Both shows follow the Robinson family as a nod to Daniel Defoe’s classic Robinson Crusoe. Both stories feature their main characters stranded in a remote area. Where Crusoe was stranded on an island, the Robinsons, a family of five, along with Maj. Don West find themselves stranded in space looking to survive in hopes to get home. As the family comes to, they discover a malfunction causes their ship to go off-course from their original mission to explore deep space. They also find a stowaway in Dr. Zachary Smith, who all the crew except Will, the youngest Robinson, suspects his motives.
The original cast starred Guy Williams, June Lockhart, Mark Goddard, Marta Kristen, Bill Mumy, Angela Cartwright and Jonathan Harris.
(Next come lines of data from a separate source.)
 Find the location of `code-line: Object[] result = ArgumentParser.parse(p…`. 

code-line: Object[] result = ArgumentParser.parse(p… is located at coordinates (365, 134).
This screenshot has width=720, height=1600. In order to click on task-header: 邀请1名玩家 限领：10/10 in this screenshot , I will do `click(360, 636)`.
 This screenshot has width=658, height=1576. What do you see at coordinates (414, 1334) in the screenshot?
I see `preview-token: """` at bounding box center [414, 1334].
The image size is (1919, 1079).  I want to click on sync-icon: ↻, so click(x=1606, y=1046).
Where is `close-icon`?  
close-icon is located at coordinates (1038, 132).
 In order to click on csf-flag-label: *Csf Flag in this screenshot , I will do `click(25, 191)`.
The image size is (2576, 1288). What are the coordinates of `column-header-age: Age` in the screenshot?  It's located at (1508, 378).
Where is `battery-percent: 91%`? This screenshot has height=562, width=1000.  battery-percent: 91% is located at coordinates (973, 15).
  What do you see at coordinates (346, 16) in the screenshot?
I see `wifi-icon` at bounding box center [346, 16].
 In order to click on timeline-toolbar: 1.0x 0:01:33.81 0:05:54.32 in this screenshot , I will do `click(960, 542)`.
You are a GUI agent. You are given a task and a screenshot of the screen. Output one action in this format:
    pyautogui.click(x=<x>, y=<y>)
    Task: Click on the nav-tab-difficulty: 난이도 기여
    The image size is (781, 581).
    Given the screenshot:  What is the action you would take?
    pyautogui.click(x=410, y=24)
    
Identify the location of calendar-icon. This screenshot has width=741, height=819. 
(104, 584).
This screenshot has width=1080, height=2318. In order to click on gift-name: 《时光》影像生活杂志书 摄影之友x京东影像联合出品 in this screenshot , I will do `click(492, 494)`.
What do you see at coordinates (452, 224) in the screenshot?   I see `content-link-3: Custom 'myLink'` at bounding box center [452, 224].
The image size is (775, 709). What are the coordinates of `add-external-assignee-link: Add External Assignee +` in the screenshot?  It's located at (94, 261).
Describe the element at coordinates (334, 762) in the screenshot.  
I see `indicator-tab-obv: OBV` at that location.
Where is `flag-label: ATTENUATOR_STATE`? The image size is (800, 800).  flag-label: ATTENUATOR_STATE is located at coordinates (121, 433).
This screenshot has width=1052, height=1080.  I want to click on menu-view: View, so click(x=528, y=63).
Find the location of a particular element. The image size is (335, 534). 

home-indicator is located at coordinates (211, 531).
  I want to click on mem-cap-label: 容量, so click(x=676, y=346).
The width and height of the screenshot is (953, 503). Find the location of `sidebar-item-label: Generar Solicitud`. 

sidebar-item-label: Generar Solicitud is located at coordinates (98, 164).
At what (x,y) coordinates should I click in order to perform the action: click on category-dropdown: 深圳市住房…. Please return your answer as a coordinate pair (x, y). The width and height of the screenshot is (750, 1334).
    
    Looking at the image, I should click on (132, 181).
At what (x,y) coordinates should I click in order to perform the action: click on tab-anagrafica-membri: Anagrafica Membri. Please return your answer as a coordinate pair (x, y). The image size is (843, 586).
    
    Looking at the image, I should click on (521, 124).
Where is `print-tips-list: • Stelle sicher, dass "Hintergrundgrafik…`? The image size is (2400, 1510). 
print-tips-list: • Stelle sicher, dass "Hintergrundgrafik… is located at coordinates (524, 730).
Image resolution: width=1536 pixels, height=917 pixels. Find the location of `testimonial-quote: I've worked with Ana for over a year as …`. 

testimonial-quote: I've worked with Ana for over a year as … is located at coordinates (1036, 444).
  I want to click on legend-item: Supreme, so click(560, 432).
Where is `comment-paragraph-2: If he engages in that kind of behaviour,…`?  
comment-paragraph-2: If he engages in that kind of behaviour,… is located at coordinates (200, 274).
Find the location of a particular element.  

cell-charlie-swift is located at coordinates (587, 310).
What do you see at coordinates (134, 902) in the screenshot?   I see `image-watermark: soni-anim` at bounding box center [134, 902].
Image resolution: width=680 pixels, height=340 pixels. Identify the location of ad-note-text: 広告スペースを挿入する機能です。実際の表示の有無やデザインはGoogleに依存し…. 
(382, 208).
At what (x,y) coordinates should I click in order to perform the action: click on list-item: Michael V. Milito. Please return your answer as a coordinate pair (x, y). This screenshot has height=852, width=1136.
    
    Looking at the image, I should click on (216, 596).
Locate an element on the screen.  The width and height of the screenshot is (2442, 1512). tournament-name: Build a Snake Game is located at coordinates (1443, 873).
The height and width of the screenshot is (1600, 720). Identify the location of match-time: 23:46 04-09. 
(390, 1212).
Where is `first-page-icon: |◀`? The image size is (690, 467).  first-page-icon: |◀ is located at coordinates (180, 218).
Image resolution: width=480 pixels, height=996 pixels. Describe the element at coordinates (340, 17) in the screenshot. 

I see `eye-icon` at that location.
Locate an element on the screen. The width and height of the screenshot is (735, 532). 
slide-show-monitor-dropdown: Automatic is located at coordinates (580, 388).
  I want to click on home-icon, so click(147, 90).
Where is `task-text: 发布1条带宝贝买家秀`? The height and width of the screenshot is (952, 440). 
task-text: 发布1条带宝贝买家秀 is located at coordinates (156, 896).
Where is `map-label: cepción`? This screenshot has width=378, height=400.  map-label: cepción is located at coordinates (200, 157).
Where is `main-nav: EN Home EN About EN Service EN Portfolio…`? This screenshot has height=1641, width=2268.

The popularity for nostalgia led to an ill-fated 1998 feature with Gary Oldman, William Hurt, Matt LeBlanc, Mimi Rogers, and Heather Graham.
The 2018 reboot features a more ethnically diverse cast with Toby Stephens stepping into the role as the Robinson patriarch John, Molly Parker as his wife Maureen, Mina Sundwall as Penny, Taylor Russell as Judy, Max Jenkins as Will, Ignacio Serricchio as Don West and Parker Posey as the gender-flipped Dr. Smith.
The trailer features some differences from the original show. Aside from the more diverse cast, the Robot (originally voiced by Dick Tufeld in the Allen series and the film), which was a member of the crew on the show and the film, now appears to be a sentient alien Will meets and befriends. One of the major dynamics of the show was Will’s relationship with the Robot and Dr. Smith. Will was the only reason why the Robinsons allowed Smith to even stay.
The trailer doesn’t really reveal Smith’s conniving ways or even the bond she’ll likely establish with Will. It does foreshadow the relationship between Will and the robot offering a glimpse of the family relationship we come to love from the show.
A franchise like Lost in Space clearly does need to be build up on TV, because the disadvantage of the 1998 film it couldn’t overcome was that it didn’t have time to show the organic growth of the family. On the show, you could come to appreciate the dual-sided nature of Smith despite his initial nefarious intentions, he’s come to occasionally dabble into benevolence, something we never really saw in the film.
Given Netflix’s success in reviving other past franchises like Fuller House, GLOW, and Arrested Development, it could be interesting to see if the show can succeed in the 21st century where the film failed. Will we see any of the original cast members like Mumy make an appearance?